Why We Should Care About Dying Languages

Why We Should Care About Dying Languages


Imagine being the last person of your people to speak your language. With no possibility to pass on the wisdom of your ancestors, the cultural heritage, your way of expressing your love, your humour, your life.

According to the UNESCO, it is estimated that, if nothing is done, half of our over 6000 languages spoken today will die out by the end of this century. This suggests that approximately every two weeks an elder passes away and with him the last syllables of an ancient tongue. India, for instance, faces a crucial problem of language extinction: over 190 Indian tribal languages are in danger, most of them concentrated in the far-eastern part of the country. The reason for this is the absence of written literature and lack of opportunities to use the languages as they are not used for administrative and educational purposes.

Wade Davis, a Canadian ethnobotanist, anthropologist and author, is fully aware of our rich cultural diversity and the many (dying) languages.
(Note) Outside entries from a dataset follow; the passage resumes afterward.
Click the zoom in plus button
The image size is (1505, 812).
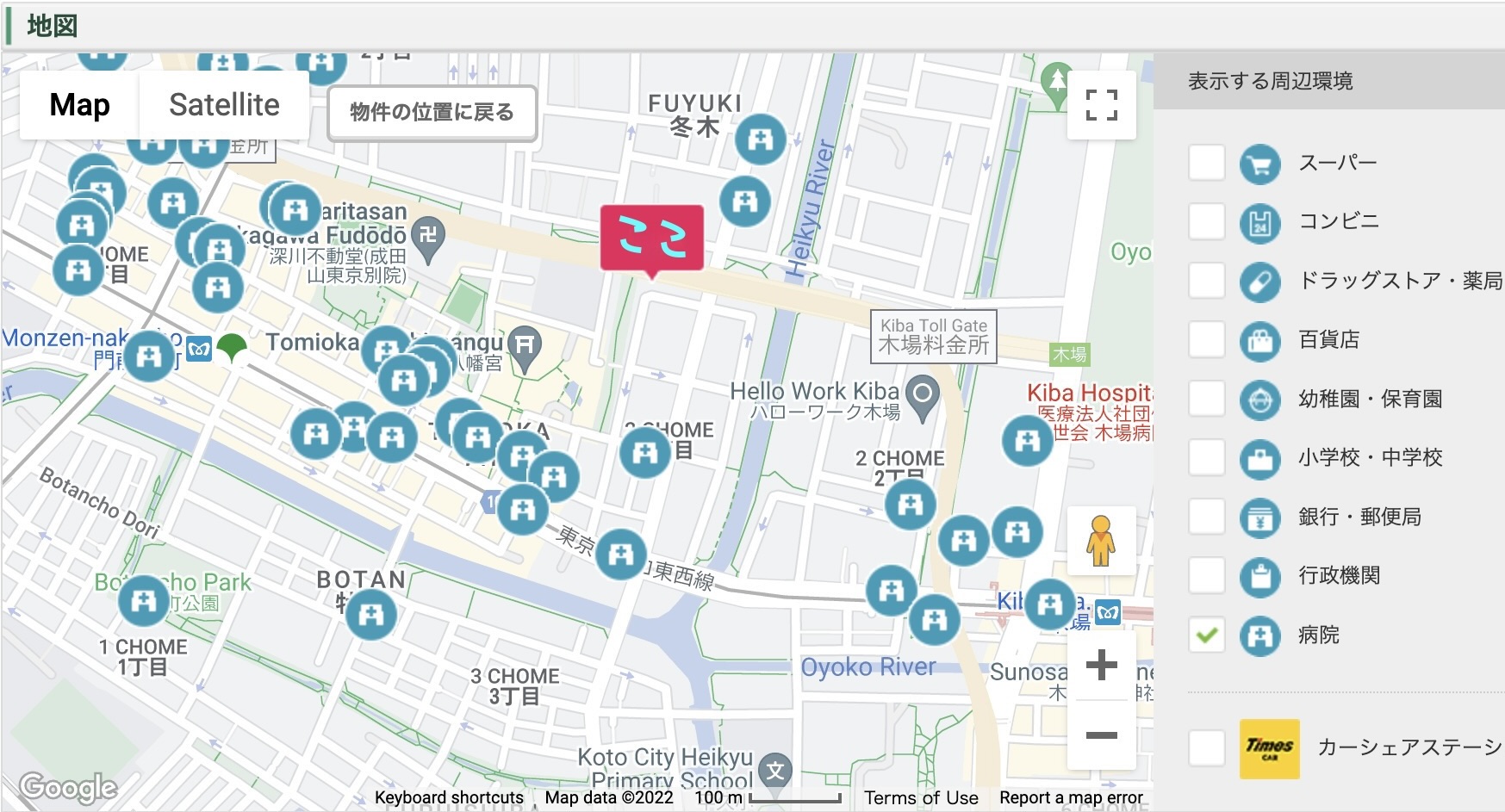pyautogui.click(x=1101, y=665)
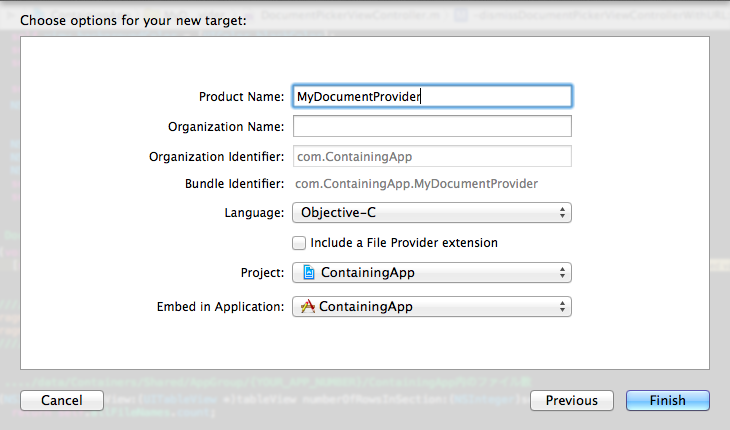Enable Include a File Provider extension checkbox

click(299, 243)
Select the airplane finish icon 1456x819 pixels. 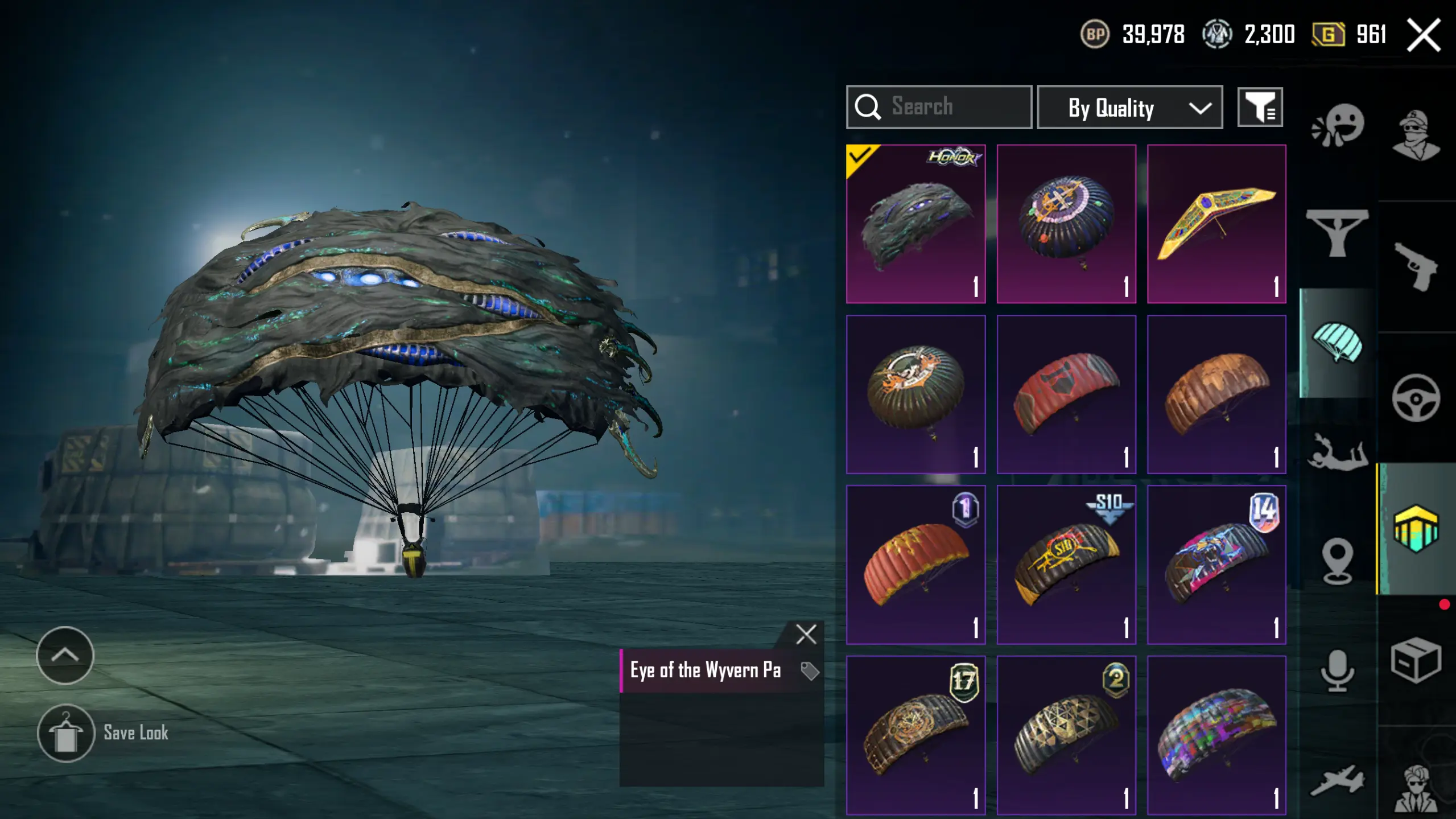click(x=1337, y=780)
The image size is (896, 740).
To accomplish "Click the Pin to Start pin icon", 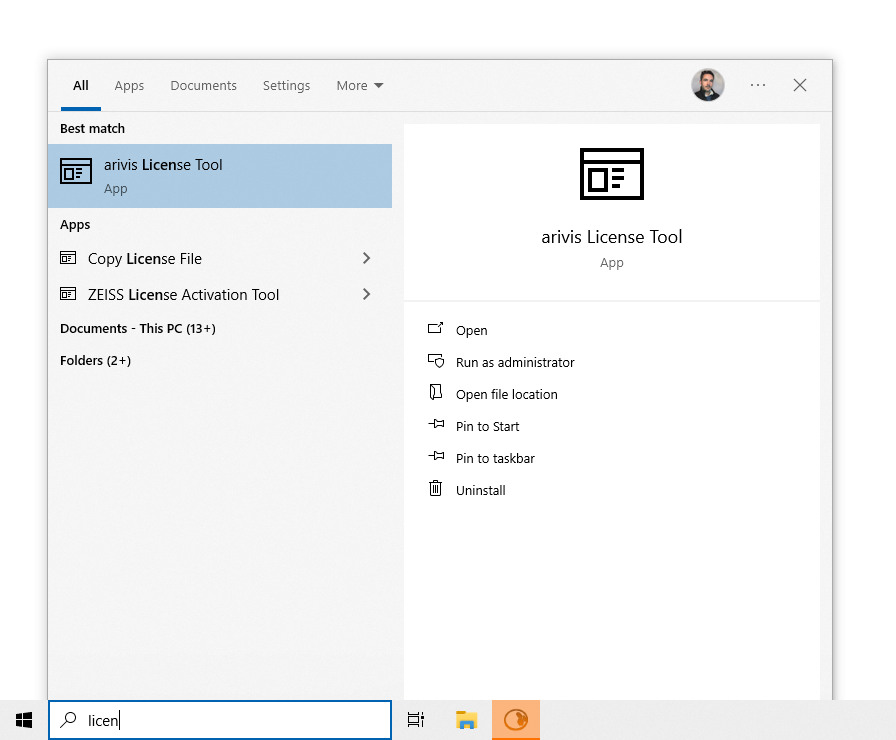I will coord(436,424).
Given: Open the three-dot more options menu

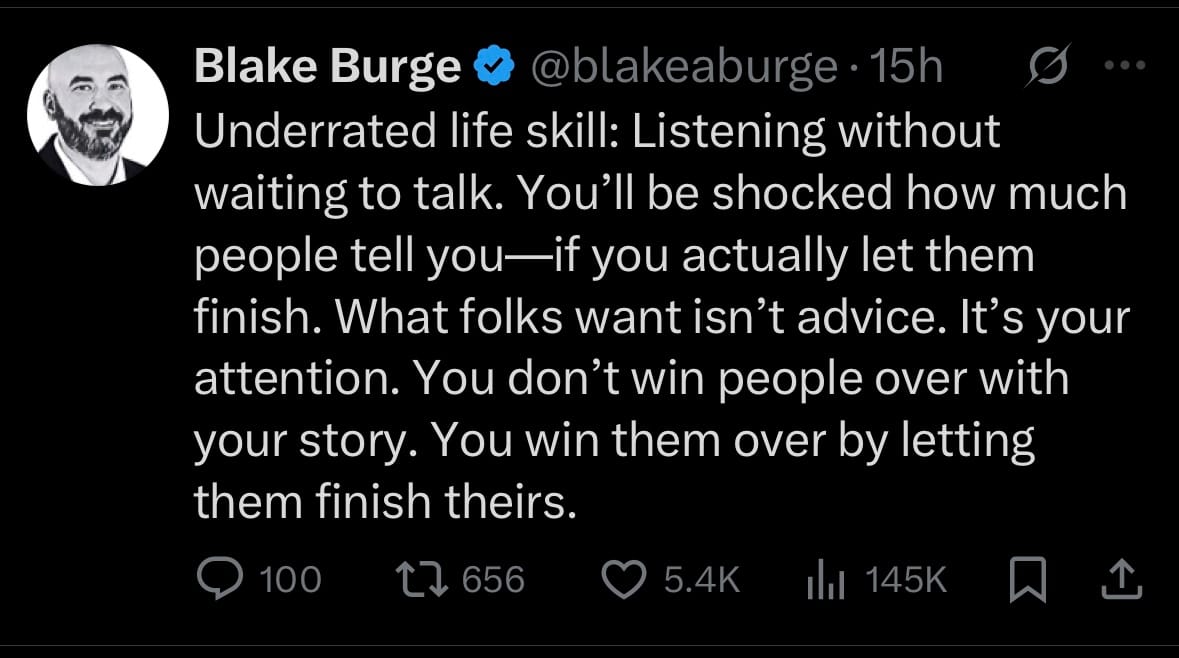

Although he does not agree with the linguistic relativity ( i.e. that the structure of a language affects the ways in which its speakers conceptualise their world), he explains in a video from 2003 that a language is “not just a body of vocabulary or a set of grammatical rules”, but a “flash of human spirit”, “a vehicle through which a soul from each particular culture comes into the material world”. It is through language that we can express our different ways of thinking, our different ways of being, our dreams, hopes and inspirations.

Davis is described as ‘a rare combination of scientist, scholar, poet and passionate defender of all of life’s diversity’ by the National Geographic Society, one of the largest non-profit educational and scientific institutions in the world. He explains his view with the example of a tribe that is located in the Colombian northwest Amazon: the Barasana people live by linguistic exogamy. This means that a man must marry a woman that speaks a different language than him, otherwise it will be seen as incest. According to the Austrian anthropologist Reichel-Dolmatoff, it is the most important social rule in this Tucanoan group. Women must move into the men’s household and due to the intermarriage, six or seven languages are spoken in just one longhouse. Apparently no one practises a language, they simply listen and then begin to speak it.

Nevertheless, there is a rising consciousness of the problem and many efforts are made to improve the situation and prevent languages from dying out. One of the many ideas to support the preservation for the world’s linguistic diversity is the Italian Nosside World Poetry Prize, a multimedia and multilingual award. Last year, 370 participants from 70 nations entered the global poetry competition for unpublished works and the international jury priced many national authors. The contest is sponsored by several international institutions, for example the UNESCO.